A faithful, complete copy of the entries below is required, with images removed.
Source data START
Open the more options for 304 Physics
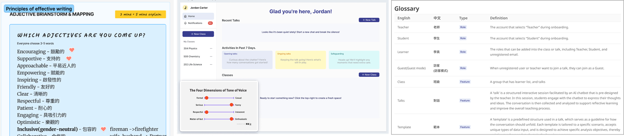This screenshot has width=624, height=136. [211, 48]
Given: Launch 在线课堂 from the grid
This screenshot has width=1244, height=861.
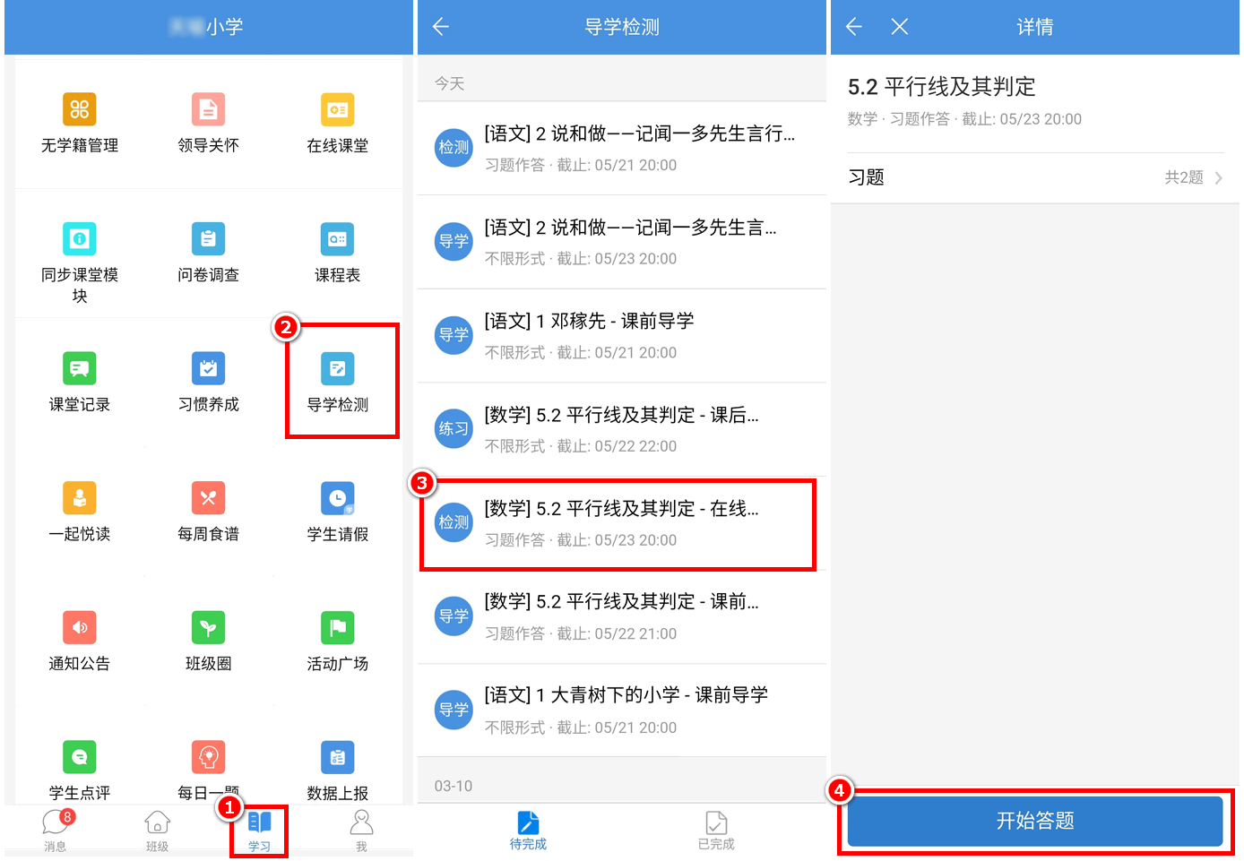Looking at the screenshot, I should coord(337,110).
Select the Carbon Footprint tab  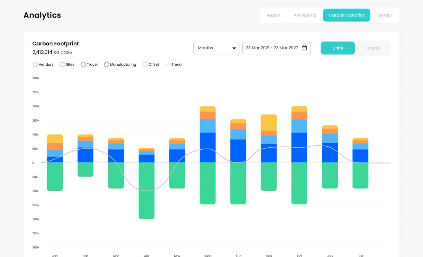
Source data END
--- Solved problem ---
Open the more options for 304 Physics
This screenshot has width=624, height=136. [211, 48]
Given: Launch 在线课堂 from the grid
This screenshot has width=1244, height=861.
Looking at the screenshot, I should coord(337,110).
Select the Carbon Footprint tab  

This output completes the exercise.